(Items stored from a collection)
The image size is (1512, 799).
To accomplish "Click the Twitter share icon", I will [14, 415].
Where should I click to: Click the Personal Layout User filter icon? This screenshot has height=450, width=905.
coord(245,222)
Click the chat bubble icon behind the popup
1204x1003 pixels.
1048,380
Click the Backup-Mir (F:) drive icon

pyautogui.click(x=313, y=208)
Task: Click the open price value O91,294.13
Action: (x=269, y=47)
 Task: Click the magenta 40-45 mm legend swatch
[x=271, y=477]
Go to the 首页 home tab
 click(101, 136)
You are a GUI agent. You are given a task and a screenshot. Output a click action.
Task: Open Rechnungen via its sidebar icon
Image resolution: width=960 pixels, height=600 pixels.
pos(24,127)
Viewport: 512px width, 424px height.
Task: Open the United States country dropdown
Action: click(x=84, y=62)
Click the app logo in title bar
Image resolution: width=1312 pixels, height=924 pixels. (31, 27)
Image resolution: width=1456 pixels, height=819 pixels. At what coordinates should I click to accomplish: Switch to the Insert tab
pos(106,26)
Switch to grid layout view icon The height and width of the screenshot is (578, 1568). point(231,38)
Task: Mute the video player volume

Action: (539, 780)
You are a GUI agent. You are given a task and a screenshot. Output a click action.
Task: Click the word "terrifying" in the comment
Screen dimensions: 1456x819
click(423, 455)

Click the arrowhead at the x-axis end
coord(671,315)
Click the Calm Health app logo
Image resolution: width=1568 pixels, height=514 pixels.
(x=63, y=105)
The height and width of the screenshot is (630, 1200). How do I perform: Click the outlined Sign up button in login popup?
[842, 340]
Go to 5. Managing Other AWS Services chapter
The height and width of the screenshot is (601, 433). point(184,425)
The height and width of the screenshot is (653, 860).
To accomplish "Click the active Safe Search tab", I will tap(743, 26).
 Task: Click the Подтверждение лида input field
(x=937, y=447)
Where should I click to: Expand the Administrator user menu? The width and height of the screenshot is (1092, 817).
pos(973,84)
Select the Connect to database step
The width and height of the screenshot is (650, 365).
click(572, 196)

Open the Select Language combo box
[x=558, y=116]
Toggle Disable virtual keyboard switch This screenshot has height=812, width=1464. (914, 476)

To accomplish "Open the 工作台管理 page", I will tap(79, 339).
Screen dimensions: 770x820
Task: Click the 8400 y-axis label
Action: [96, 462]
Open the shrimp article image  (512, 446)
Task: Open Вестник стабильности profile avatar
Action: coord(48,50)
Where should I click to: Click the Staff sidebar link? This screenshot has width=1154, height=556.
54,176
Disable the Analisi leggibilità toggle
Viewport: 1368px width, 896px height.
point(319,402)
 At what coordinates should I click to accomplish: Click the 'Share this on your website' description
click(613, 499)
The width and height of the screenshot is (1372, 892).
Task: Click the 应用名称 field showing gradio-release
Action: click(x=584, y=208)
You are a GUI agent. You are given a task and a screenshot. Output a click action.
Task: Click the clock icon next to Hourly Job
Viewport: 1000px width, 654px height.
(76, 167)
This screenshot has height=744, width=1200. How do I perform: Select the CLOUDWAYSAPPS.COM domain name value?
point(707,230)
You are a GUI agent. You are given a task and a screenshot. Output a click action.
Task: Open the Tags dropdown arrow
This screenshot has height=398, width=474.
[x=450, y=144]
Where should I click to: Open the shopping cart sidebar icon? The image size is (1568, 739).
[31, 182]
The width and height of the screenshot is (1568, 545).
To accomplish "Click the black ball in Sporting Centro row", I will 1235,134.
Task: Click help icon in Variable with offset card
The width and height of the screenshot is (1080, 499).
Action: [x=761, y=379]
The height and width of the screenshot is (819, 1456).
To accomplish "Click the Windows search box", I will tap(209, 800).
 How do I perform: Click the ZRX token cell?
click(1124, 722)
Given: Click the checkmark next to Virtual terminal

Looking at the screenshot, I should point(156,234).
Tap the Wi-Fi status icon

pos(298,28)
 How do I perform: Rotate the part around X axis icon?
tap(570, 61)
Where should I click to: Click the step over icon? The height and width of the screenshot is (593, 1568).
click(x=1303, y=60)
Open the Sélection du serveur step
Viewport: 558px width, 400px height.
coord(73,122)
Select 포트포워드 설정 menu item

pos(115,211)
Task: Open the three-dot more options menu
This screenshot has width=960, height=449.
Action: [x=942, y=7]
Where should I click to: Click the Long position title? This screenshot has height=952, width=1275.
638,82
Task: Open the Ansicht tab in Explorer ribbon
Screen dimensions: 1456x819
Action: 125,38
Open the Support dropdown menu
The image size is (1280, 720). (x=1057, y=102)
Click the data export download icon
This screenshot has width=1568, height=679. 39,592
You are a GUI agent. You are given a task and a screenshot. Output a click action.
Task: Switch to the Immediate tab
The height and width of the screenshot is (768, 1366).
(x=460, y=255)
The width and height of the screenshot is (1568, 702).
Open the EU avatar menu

Goal of the exercise => Rewrite the data above, changing every "GUI agent" to "interface agent" and leaving everything else untouched.

Exercise result =>
The image size is (1512, 799).
To accomplish "Click the Twitter share icon", I will [14, 415].
Where should I click to: Click the Personal Layout User filter icon? This screenshot has height=450, width=905.
coord(245,222)
Click the chat bubble icon behind the popup
1204x1003 pixels.
1048,380
Click the Backup-Mir (F:) drive icon

pyautogui.click(x=313, y=208)
Task: Click the open price value O91,294.13
Action: (x=269, y=47)
 Task: Click the magenta 40-45 mm legend swatch
[x=271, y=477]
Go to the 首页 home tab
 click(101, 136)
You are a interface agent. You are given a task and a screenshot. Output a click action.
Task: Open Rechnungen via its sidebar icon
Image resolution: width=960 pixels, height=600 pixels.
pos(24,127)
Viewport: 512px width, 424px height.
Task: Open the United States country dropdown
Action: click(x=84, y=62)
Click the app logo in title bar
Image resolution: width=1312 pixels, height=924 pixels. (31, 27)
Image resolution: width=1456 pixels, height=819 pixels. At what coordinates should I click to accomplish: Switch to the Insert tab
pos(106,26)
Switch to grid layout view icon The height and width of the screenshot is (578, 1568). point(231,38)
Task: Mute the video player volume

Action: (539, 780)
You are a interface agent. You are given a task and a screenshot. Output a click action.
Task: Click the word "terrifying" in the comment
Screen dimensions: 1456x819
click(423, 455)

Click the arrowhead at the x-axis end
coord(671,315)
Click the Calm Health app logo
Image resolution: width=1568 pixels, height=514 pixels.
(x=63, y=105)
The height and width of the screenshot is (630, 1200). How do I perform: Click the outlined Sign up button in login popup?
[842, 340]
Go to 5. Managing Other AWS Services chapter
The height and width of the screenshot is (601, 433). point(184,425)
The height and width of the screenshot is (653, 860).
To accomplish "Click the active Safe Search tab", I will tap(743, 26).
 Task: Click the Подтверждение лида input field
(x=937, y=447)
Where should I click to: Expand the Administrator user menu? The width and height of the screenshot is (1092, 817).
pos(973,84)
Select the Connect to database step
The width and height of the screenshot is (650, 365).
click(572, 196)

Open the Select Language combo box
[x=558, y=116]
Toggle Disable virtual keyboard switch This screenshot has height=812, width=1464. (914, 476)

To accomplish "Open the 工作台管理 page", I will tap(79, 339).
Screen dimensions: 770x820
Task: Click the 8400 y-axis label
Action: [96, 462]
Open the shrimp article image  (512, 446)
Task: Open Вестник стабильности profile avatar
Action: coord(48,50)
Where should I click to: Click the Staff sidebar link? This screenshot has width=1154, height=556.
54,176
Disable the Analisi leggibilità toggle
Viewport: 1368px width, 896px height.
point(319,402)
 At what coordinates should I click to accomplish: Click the 'Share this on your website' description
click(613, 499)
The width and height of the screenshot is (1372, 892).
Task: Click the 应用名称 field showing gradio-release
Action: click(x=584, y=208)
You are a interface agent. You are given a task and a screenshot. Output a click action.
Task: Click the clock icon next to Hourly Job
Viewport: 1000px width, 654px height.
(76, 167)
This screenshot has height=744, width=1200. How do I perform: Select the CLOUDWAYSAPPS.COM domain name value?
point(707,230)
You are a interface agent. You are given a task and a screenshot. Output a click action.
Task: Open the Tags dropdown arrow
This screenshot has height=398, width=474.
[x=450, y=144]
Where should I click to: Open the shopping cart sidebar icon? The image size is (1568, 739).
[31, 182]
The width and height of the screenshot is (1568, 545).
To accomplish "Click the black ball in Sporting Centro row", I will 1235,134.
Task: Click help icon in Variable with offset card
The width and height of the screenshot is (1080, 499).
Action: [x=761, y=379]
The height and width of the screenshot is (819, 1456).
To accomplish "Click the Windows search box", I will tap(209, 800).
 How do I perform: Click the ZRX token cell?
click(1124, 722)
Given: Click the checkmark next to Virtual terminal

Looking at the screenshot, I should point(156,234).
Tap the Wi-Fi status icon

pos(298,28)
 How do I perform: Rotate the part around X axis icon?
tap(570, 61)
Where should I click to: Click the step over icon? The height and width of the screenshot is (593, 1568).
click(x=1303, y=60)
Open the Sélection du serveur step
Viewport: 558px width, 400px height.
coord(73,122)
Select 포트포워드 설정 menu item

pos(115,211)
Task: Open the three-dot more options menu
This screenshot has width=960, height=449.
Action: [x=942, y=7]
Where should I click to: Click the Long position title? This screenshot has height=952, width=1275.
638,82
Task: Open the Ansicht tab in Explorer ribbon
Screen dimensions: 1456x819
Action: 125,38
Open the Support dropdown menu
The image size is (1280, 720). (x=1057, y=102)
Click the data export download icon
This screenshot has width=1568, height=679. 39,592
You are a interface agent. You are given a task and a screenshot. Output a click action.
Task: Switch to the Immediate tab
The height and width of the screenshot is (768, 1366).
(x=460, y=255)
The width and height of the screenshot is (1568, 702).
Open the EU avatar menu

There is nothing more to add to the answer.